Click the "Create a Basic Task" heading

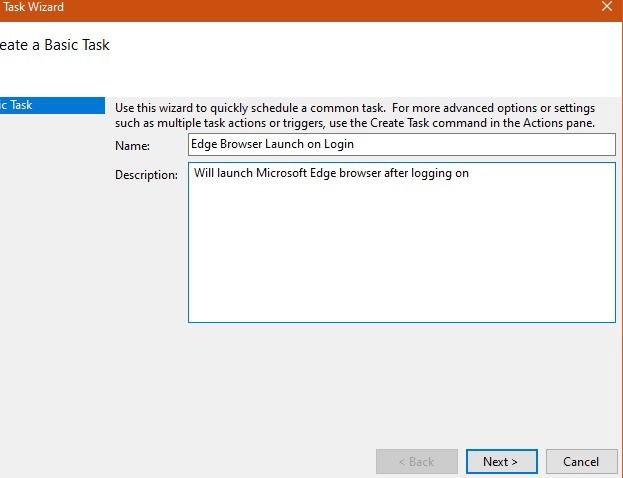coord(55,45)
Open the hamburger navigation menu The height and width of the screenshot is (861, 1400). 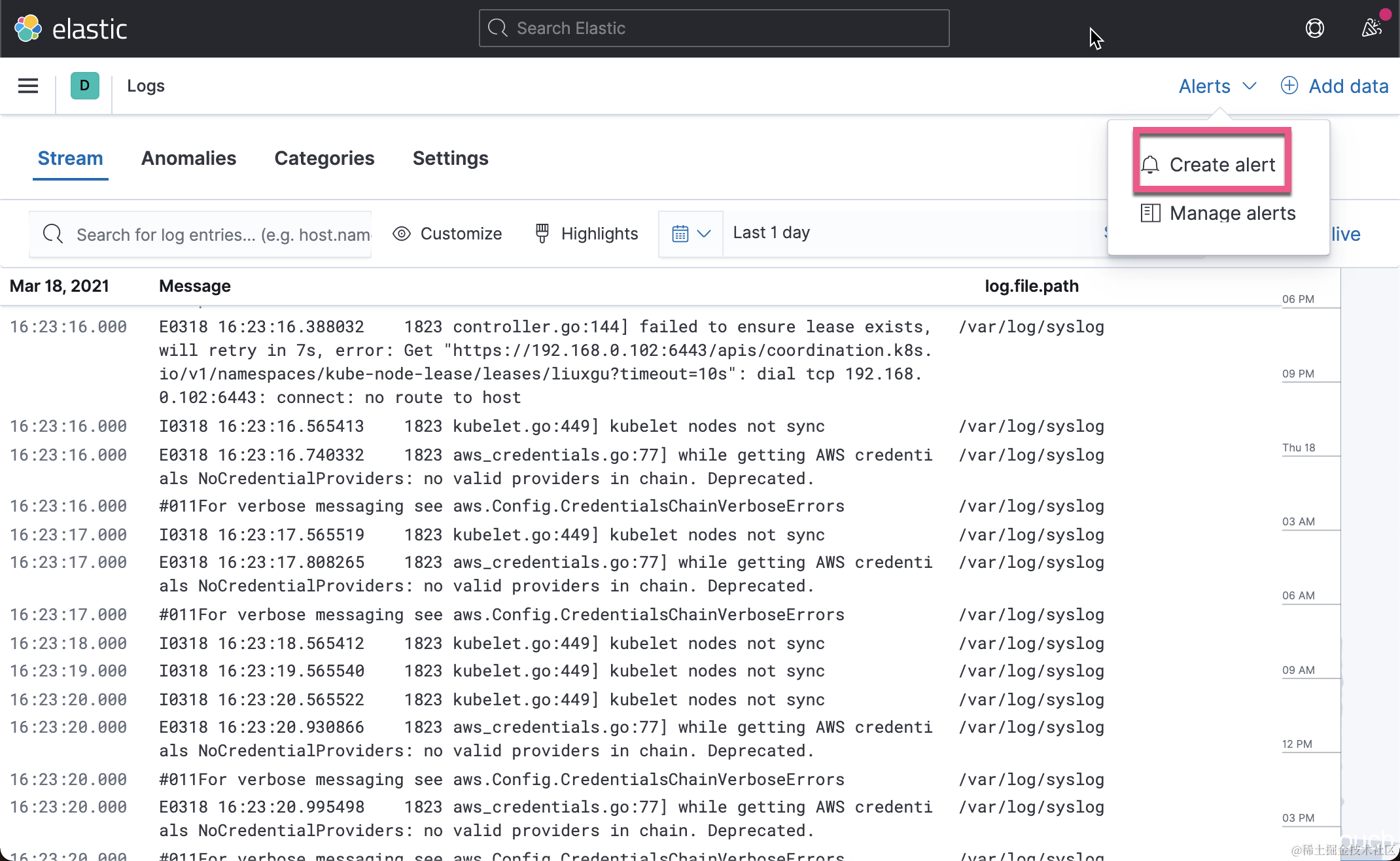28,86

• • • •

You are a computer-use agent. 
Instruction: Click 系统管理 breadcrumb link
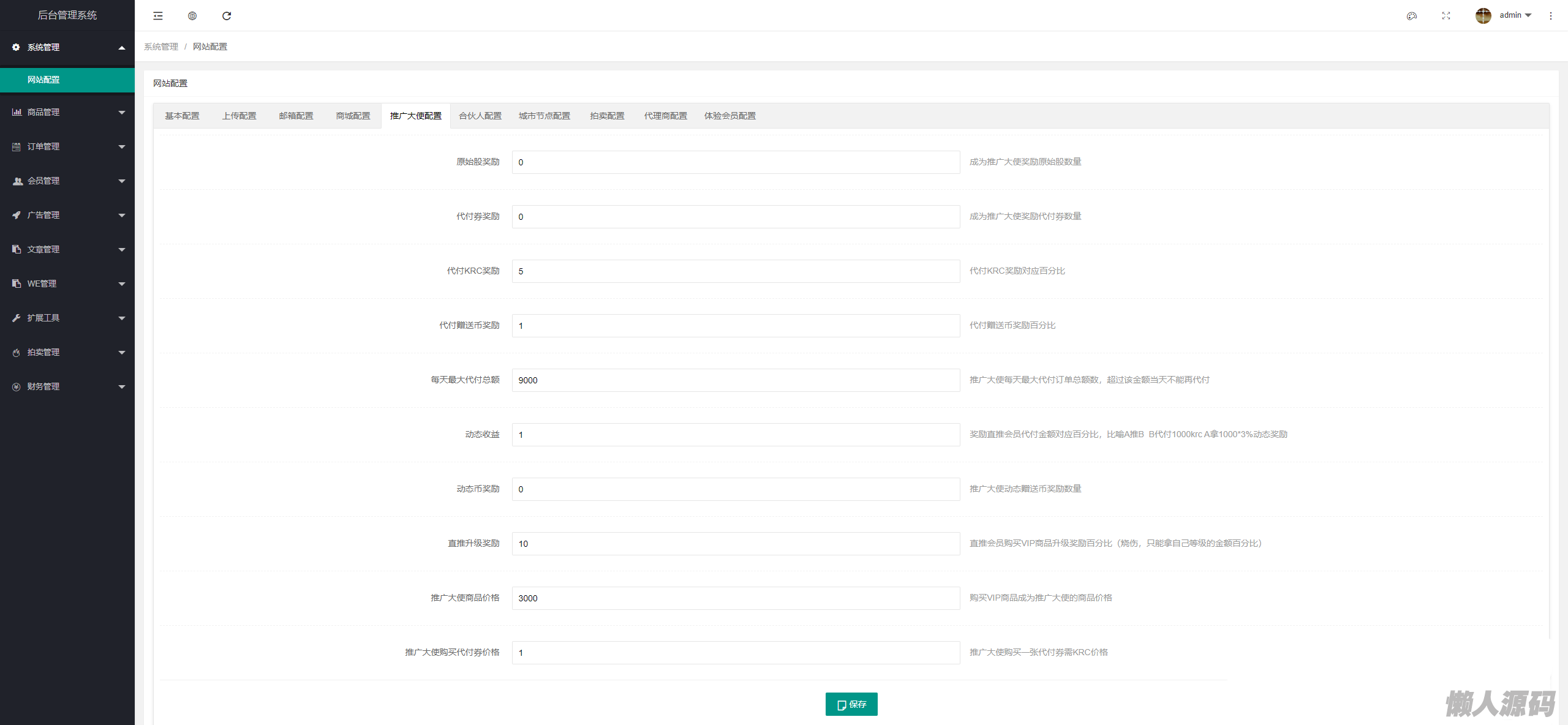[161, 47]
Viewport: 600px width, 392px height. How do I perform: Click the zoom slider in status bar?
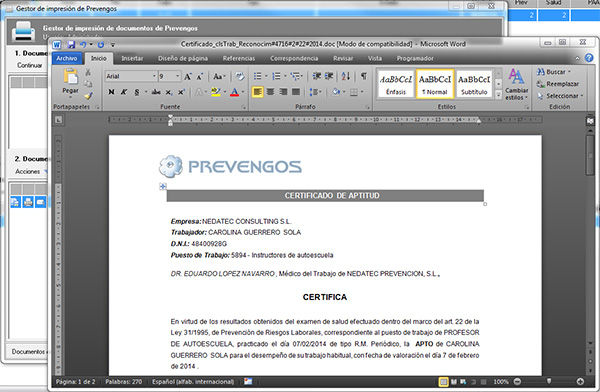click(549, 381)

• • • •

→ Task objective: Copy the stretch of entries from the line that contains "Viewport: 600px width, 392px" through the line that contains "click(549, 381)", leaving out the pictures.

→ Solution to this problem:
Viewport: 600px width, 392px height. How do I perform: Click the zoom slider in status bar?
click(549, 381)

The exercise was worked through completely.